Dreaming handles the learning side — extracting patterns from past sessions and encoding them in orchestration memory. Outcomes handles the quality side — ensuring each output meets a defined standard before delivery. Together they sketch an architecture where agents improve across sessions (Dreaming) and maintain quality within sessions (Outcomes).
For teams building production agents, platforms like MindStudio offer a way to compose these kinds of multi-agent workflows visually — 200+ models, 1,000+ integrations, and a builder for chaining agents without writing the orchestration code from scratch. The rubric-and-grader pattern is something you can implement at the workflow level regardless of which infrastructure you’re running on.

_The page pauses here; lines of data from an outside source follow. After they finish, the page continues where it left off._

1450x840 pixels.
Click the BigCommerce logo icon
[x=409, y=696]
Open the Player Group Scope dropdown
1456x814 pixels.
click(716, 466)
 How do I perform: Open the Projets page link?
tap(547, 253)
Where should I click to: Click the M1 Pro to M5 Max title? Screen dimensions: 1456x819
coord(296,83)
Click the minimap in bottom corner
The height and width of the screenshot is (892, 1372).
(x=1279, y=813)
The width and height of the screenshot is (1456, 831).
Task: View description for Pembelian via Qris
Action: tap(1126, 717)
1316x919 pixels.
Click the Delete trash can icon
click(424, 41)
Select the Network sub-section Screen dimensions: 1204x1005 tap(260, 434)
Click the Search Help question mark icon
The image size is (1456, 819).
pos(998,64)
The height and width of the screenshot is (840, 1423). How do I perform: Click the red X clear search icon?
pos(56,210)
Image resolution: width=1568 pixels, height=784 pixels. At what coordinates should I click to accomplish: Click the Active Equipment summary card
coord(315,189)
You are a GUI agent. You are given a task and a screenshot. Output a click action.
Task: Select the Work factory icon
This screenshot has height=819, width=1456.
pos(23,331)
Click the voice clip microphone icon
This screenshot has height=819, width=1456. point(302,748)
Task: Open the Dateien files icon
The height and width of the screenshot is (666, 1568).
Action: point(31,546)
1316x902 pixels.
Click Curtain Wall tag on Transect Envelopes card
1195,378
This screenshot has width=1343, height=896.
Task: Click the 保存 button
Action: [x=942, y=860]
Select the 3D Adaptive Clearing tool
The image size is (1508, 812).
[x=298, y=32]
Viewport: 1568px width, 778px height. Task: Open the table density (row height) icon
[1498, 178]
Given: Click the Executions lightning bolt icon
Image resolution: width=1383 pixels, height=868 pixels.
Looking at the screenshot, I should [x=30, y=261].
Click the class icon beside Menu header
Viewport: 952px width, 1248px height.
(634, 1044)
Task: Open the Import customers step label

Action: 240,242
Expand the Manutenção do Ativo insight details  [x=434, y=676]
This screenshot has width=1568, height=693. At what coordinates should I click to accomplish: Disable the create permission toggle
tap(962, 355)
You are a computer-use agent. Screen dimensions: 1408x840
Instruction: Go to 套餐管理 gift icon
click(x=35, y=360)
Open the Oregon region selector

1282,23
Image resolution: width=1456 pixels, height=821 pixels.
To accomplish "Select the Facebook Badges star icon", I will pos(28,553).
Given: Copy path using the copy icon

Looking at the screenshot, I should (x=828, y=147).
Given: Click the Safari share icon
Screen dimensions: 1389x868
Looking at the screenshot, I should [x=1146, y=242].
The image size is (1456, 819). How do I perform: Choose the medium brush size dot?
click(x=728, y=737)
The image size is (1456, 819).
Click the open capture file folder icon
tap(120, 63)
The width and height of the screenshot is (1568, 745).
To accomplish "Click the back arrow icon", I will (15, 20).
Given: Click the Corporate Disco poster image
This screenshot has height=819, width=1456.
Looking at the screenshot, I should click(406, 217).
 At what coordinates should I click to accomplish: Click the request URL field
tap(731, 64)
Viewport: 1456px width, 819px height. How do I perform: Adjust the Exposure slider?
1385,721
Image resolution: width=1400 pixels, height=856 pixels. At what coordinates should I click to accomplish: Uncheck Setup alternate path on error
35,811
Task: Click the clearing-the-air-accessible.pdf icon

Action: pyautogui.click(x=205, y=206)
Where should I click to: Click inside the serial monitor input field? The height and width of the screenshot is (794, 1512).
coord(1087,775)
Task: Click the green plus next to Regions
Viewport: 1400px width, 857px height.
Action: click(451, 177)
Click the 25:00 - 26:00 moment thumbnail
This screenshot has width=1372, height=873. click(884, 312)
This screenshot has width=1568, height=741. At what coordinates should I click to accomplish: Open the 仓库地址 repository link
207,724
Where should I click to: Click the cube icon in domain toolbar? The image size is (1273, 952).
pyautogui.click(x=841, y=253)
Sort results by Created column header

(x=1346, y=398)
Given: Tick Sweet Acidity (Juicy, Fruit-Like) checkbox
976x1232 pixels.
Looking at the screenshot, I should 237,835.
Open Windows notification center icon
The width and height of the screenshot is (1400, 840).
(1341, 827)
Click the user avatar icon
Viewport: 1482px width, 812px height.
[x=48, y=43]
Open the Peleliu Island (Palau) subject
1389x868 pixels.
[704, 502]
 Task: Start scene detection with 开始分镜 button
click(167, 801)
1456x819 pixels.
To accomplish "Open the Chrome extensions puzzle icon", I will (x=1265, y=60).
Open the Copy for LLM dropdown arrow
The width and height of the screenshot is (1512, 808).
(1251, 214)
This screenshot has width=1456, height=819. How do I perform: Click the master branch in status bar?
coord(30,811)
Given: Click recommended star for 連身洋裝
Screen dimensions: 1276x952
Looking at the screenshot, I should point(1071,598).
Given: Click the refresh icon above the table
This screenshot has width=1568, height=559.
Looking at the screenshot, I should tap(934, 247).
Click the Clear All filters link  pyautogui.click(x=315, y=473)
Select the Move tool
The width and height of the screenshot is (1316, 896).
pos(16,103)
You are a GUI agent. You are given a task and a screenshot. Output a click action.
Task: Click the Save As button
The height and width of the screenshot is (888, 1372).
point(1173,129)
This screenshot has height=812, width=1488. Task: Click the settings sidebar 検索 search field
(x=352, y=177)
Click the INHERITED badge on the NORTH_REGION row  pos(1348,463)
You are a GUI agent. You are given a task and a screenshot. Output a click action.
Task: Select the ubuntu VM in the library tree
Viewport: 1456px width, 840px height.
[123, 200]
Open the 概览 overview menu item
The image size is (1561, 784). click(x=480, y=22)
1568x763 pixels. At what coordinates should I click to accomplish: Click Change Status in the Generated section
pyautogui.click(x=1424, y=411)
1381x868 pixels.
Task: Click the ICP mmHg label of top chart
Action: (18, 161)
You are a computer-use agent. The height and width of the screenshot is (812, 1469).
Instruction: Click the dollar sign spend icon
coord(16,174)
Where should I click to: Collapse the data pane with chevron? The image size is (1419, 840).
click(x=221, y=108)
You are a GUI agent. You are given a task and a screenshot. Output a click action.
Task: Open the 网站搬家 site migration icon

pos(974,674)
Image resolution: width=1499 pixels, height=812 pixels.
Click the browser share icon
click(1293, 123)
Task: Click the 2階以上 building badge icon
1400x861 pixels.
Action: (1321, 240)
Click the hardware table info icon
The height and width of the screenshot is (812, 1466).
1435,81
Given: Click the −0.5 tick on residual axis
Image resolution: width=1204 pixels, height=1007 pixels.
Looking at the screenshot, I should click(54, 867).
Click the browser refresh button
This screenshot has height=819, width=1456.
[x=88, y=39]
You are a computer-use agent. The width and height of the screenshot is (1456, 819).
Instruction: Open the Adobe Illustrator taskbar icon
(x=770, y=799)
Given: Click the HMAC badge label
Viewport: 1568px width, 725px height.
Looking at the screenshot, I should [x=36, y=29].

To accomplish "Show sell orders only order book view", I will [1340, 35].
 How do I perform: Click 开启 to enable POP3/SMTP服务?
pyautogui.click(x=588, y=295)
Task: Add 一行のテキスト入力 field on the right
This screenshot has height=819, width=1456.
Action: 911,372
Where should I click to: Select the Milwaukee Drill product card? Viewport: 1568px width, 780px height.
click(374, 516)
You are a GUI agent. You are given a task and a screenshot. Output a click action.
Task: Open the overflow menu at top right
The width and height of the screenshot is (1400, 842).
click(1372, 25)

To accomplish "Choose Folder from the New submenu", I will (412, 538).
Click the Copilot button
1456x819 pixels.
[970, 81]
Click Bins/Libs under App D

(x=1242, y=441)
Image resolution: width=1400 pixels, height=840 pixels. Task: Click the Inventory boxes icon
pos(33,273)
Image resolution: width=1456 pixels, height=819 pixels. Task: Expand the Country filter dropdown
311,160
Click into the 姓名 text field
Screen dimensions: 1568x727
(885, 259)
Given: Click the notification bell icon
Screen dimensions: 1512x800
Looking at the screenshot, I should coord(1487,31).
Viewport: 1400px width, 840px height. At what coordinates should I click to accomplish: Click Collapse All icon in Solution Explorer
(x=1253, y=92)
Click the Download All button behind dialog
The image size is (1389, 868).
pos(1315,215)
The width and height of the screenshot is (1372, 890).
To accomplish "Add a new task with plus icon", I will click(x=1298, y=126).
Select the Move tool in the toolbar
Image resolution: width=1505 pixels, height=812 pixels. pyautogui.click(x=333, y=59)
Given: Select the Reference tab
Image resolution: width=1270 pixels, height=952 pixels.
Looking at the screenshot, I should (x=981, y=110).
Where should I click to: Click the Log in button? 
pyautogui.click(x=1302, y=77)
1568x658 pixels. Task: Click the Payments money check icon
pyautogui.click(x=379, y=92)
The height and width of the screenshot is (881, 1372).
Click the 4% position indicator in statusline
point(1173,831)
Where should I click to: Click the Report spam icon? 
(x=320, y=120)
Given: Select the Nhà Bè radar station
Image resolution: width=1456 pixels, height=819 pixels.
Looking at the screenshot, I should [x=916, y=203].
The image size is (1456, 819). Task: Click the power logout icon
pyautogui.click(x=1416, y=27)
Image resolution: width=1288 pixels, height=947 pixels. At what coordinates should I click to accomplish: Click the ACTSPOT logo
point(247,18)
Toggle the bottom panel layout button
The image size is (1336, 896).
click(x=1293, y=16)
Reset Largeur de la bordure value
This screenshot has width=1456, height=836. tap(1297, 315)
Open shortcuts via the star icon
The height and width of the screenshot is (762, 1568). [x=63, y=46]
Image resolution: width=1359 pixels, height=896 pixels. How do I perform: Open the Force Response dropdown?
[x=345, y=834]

The question of how to specify quality precisely enough for automated evaluation is also showing up in how people think about building applications from AI-generated output. Tools like Remy take a related approach at a different layer: you write a spec — annotated markdown where prose carries intent and annotations carry precision — and the full-stack application gets compiled from it. The spec is the source of truth; the generated code is derived output. The rubric in Outcomes plays a similar role: it’s the authoritative statement of what “correct” looks like, and everything else is evaluated against it.
What to Watch and What to Do
If you’re building agents that produce documents, presentations, or structured reports, Outcomes is worth testing now. The benchmark improvement is real, and the architecture is sound.
The practical steps:
Start with one output type. Pick the agent output where quality variance is most costly — the thing that, when it’s wrong, takes the most time to fix manually. Write a rubric for that output type first.
Be specific in the rubric. Each criterion should be checkable by a language model that has never seen your organization’s standards before. If a criterion requires context that isn’t in the rubric, add that context.
Look at the grading agent’s output, not just the final result. When the grading agent flags a problem and kicks the task back, read the flag. That’s signal about where your task agent is consistently falling short — and potentially where your rubric needs to be more precise.
The Claude Finance cookbook is a concrete resource if you’re building in financial services. The 10 pre-defined agents are deployable as plugins for co-work, Claude Code, or as managed agents, and the cookbook gives you the internals so you can modify them. Even if you’re not in finance, the rubric examples are worth reading as a model for how to specify quality criteria.
For teams already using parallel agent workflows with Claude Code, adding an Outcomes-style quality gate at the end of the pipeline is a natural next step. The infrastructure is there. The rubric is the work.
The 10.1% improvement came from adding one agent and writing one document. That’s a good ratio.